# Cannot playback the audio stream:



## PRP (May 8, 2006)

Hello,

I am trying to play the songs on Windows Media Player and it does not play so I had a look at 'Speech' in control panel where I clicked 'Audio Output' the folllowing error comes up!!!

Cannot play back the audio stream:
No audio hardware is available on the hardware, or the hardware is not responding

Can someone help me here???

Thanks!!!


----------



## dai (Jul 2, 2004)

in the device manager click on view at the top and show hidden devices and see if there is any yellow alongside of anything


----------



## PRP (May 8, 2006)

Hello, I checked the hidden files but there is nothing yellow on anyside???


----------



## dai (Jul 2, 2004)

check you have the codecs
http://www.updatexp.com/sherlock-codec-detective.html


----------



## PRP (May 8, 2006)

Hello Are you talking about question mark(?) with yellow colour.
If yes, than I have found the following things which have yellow colour question mark:

?Other devices
?Base system Device
?Base system Device
?Ethernet Controller 
?Mass Storage Controller
?Multimedia Audio Controller
?Network Controller
?PCI Modem 
?Video Controller
?Video Controller(VGA Compatibility)

Please help,

Thanks!!!


----------



## dai (Jul 2, 2004)

run your m/b setup cd


----------



## PRP (May 8, 2006)

u mean motherboard CD>?


----------



## dai (Jul 2, 2004)

yes most of things you have listed looks like you have done a reformat and have not run the m/b cd to reinstall them


----------



## PRP (May 8, 2006)

Hey, I have done it eventually
I was just going through D: drive & there was a folders containing Drivers, when I opened, it was Soundmax. I run it and it started working.

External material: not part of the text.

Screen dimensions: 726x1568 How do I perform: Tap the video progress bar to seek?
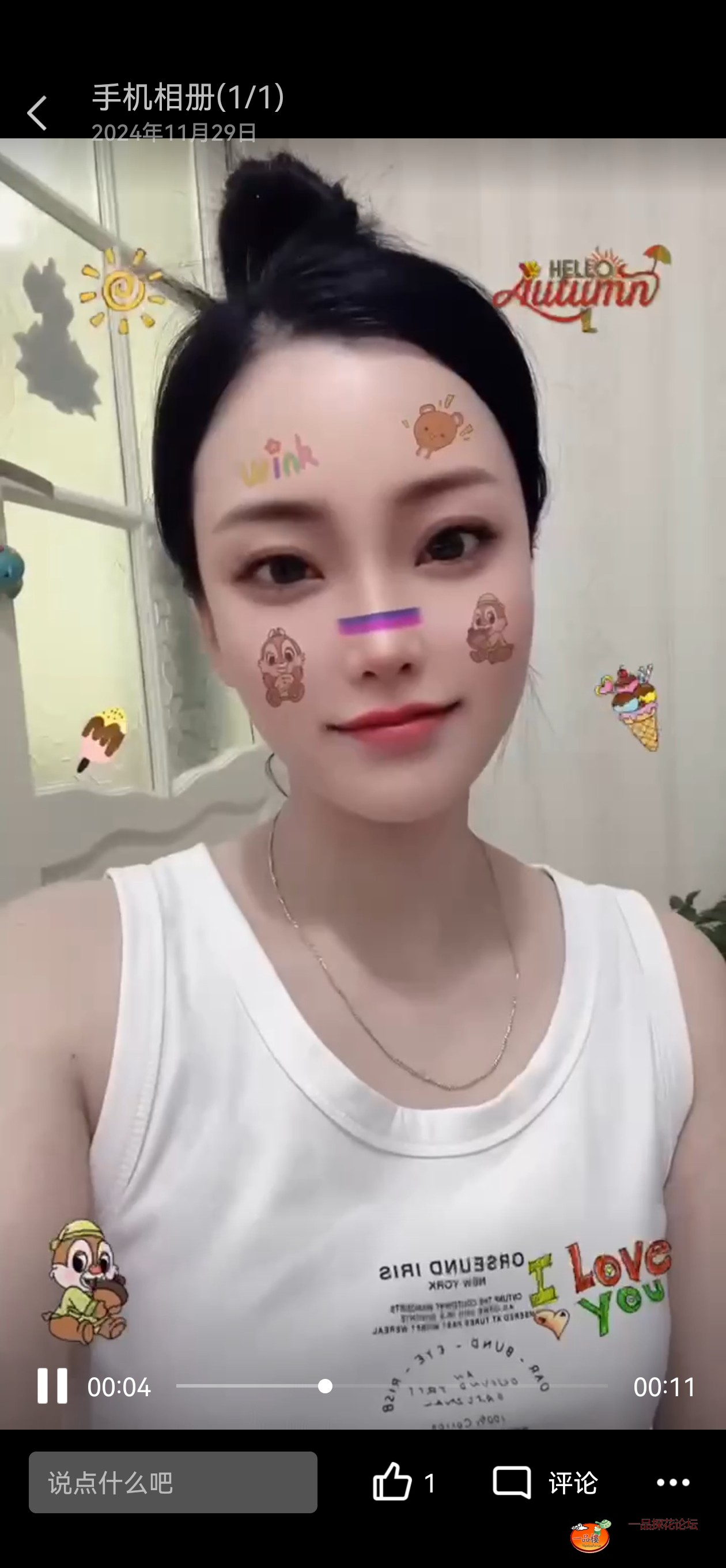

Dai, lemme ask u something here. I have a old nx5000 hp laptop.
I run m/b cd b4 i find the driver folder. But m/b cd did not recognised any drivers which was in yellow colour. Everytime when I ran that CD to re-install and upgrade drivers it says 'Hardware Not Found'?????

Is it because my laptop is too old and all drivers in m/b are newly updated???

Thanks!!!


----------



## dai (Jul 2, 2004)

i know very little on laptops post it in the laptop section
check the hp site for a driver download


----------



## PRP (May 8, 2006)

cheers,


----------